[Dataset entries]
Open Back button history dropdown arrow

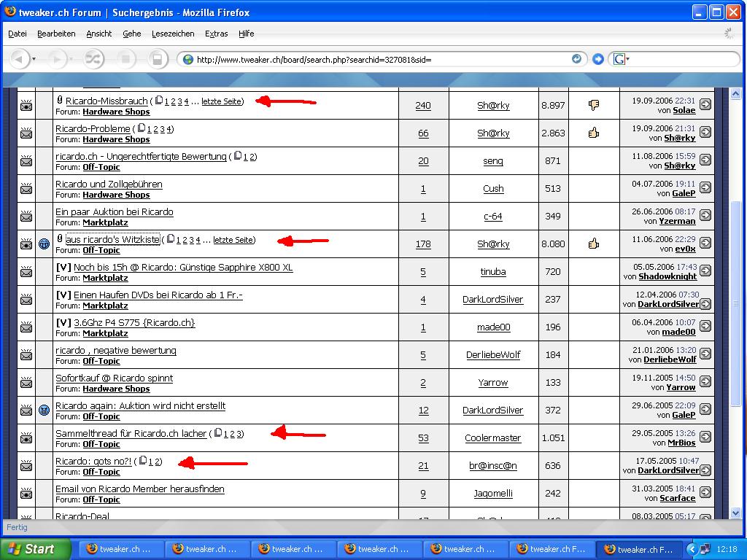34,59
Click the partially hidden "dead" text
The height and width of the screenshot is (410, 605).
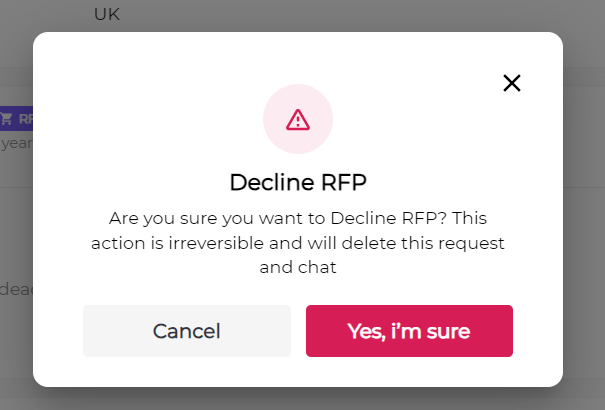(x=17, y=289)
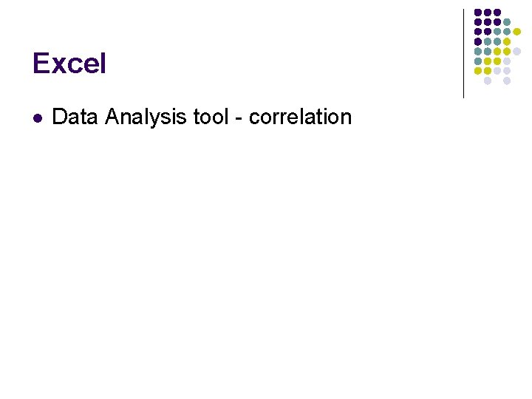Click the vertical divider line beside dot grid
This screenshot has height=399, width=532.
[x=463, y=54]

● EXERCISE INSTRUCTIONS:
Only an exact copy of the lines from the one with "The height and" through the last line of the data above is wanted, and no pictures.

● TASK RESULT:
The height and width of the screenshot is (410, 605).
(x=17, y=289)
Click the vertical divider line beside dot grid
This screenshot has height=399, width=532.
[x=463, y=54]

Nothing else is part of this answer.